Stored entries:
========

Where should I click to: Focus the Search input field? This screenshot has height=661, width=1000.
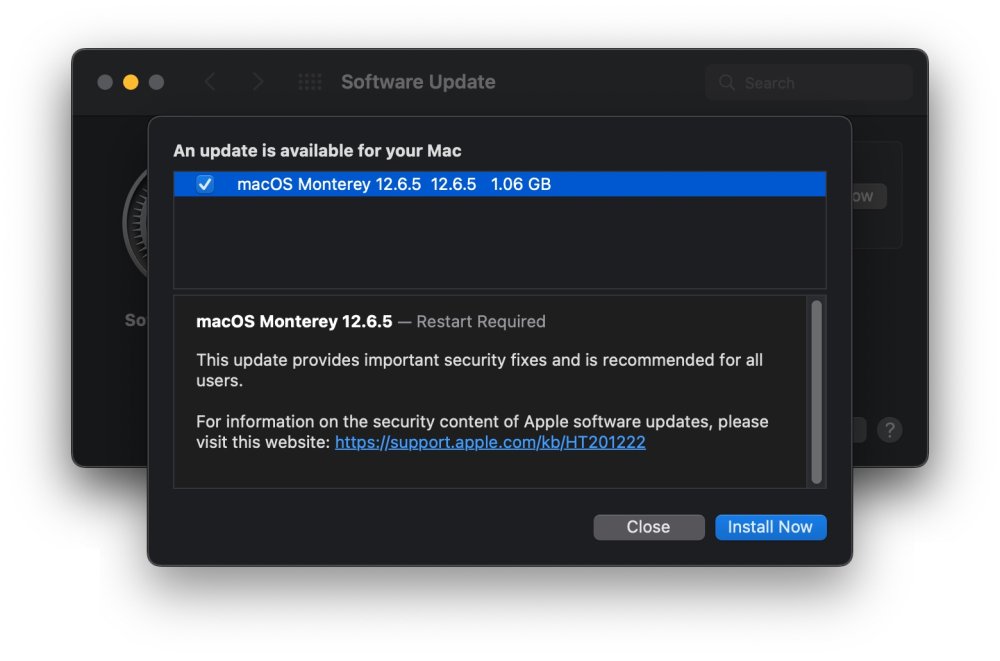810,82
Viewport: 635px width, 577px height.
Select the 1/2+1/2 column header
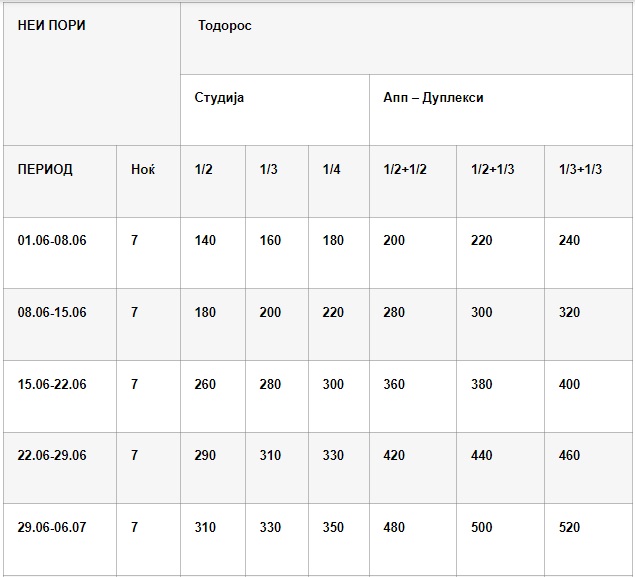pos(405,170)
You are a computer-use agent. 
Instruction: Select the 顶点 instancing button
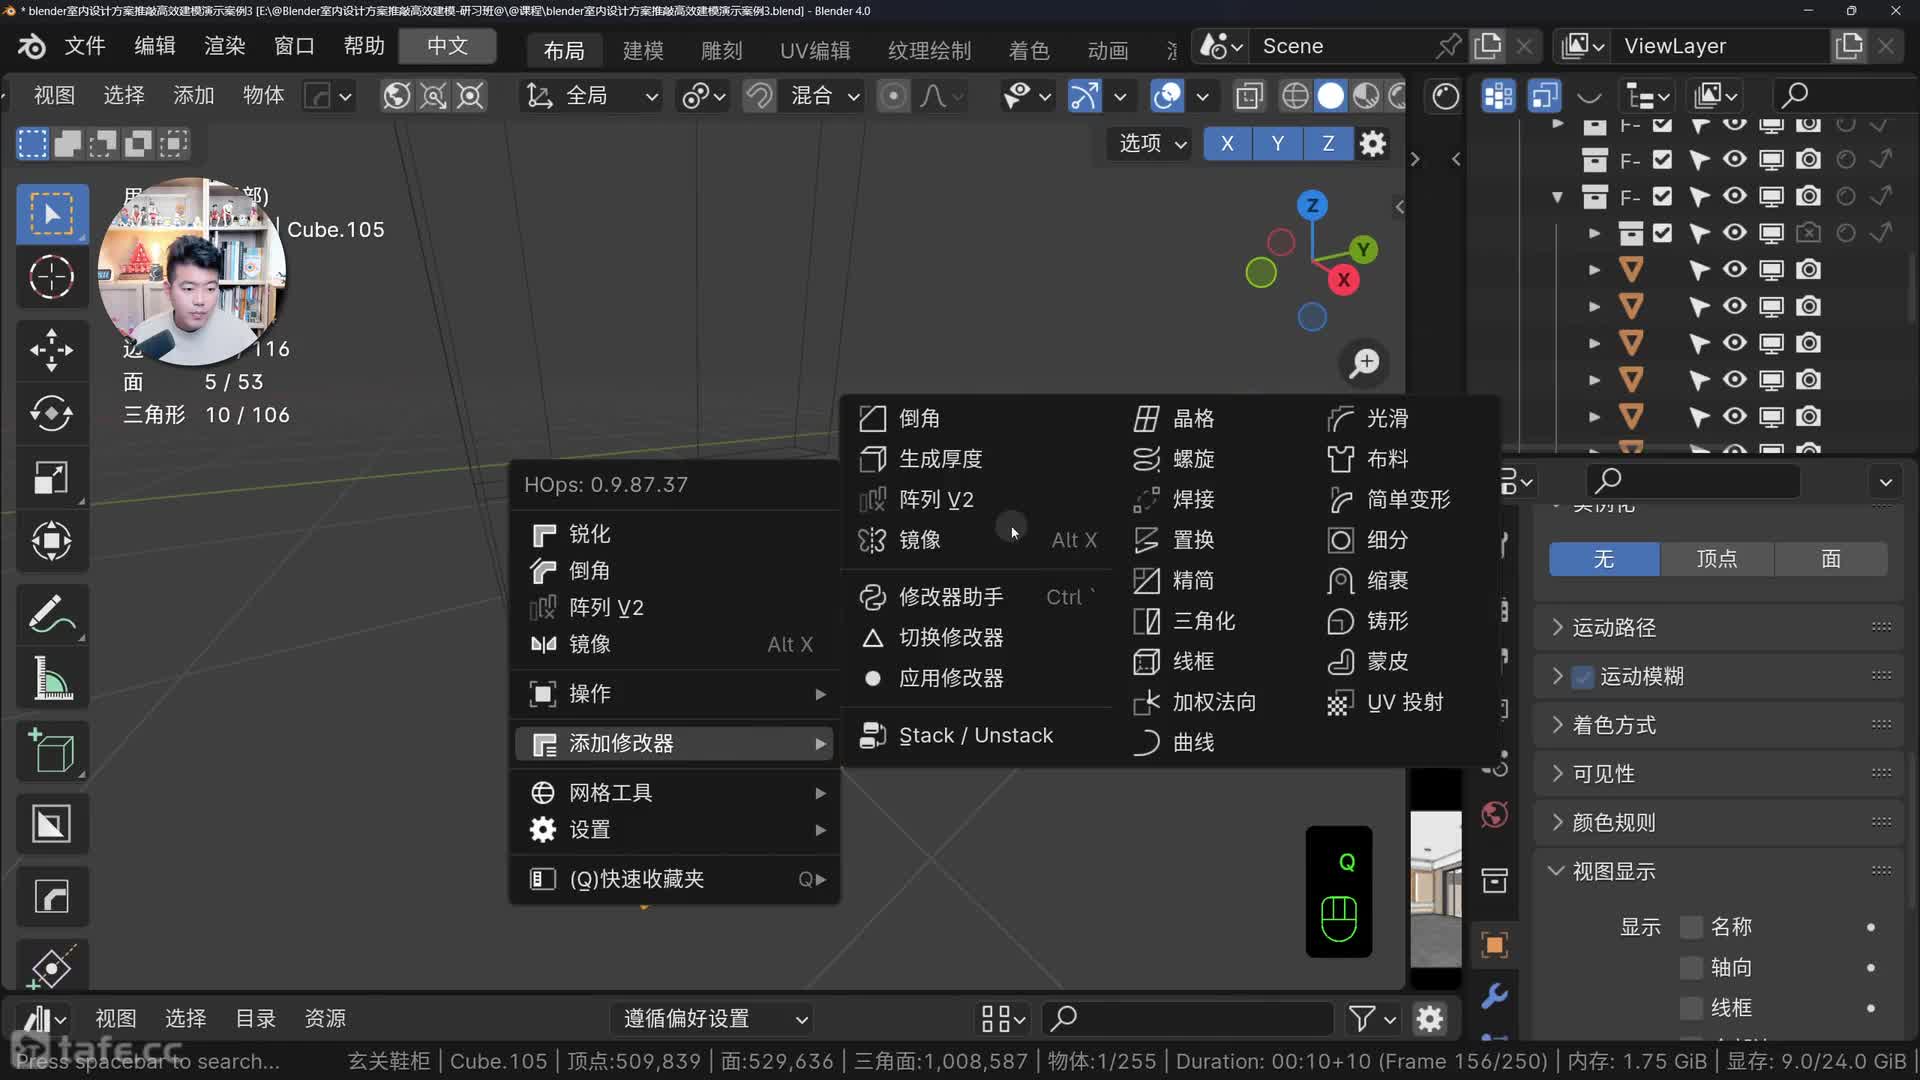[x=1716, y=559]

========

• Set exercise: Rewrite each of the stored entries above, putting "Choose" in place of "Select" and changing nothing else. Leave out the pictures.

• Complete output:
Where should I click to: Focus the Search input field? This screenshot has height=661, width=1000.
810,82
Viewport: 635px width, 577px height.
Choose the 1/2+1/2 column header
pos(405,170)
You are a computer-use agent. 
Instruction: Choose the 顶点 instancing button
[x=1716, y=559]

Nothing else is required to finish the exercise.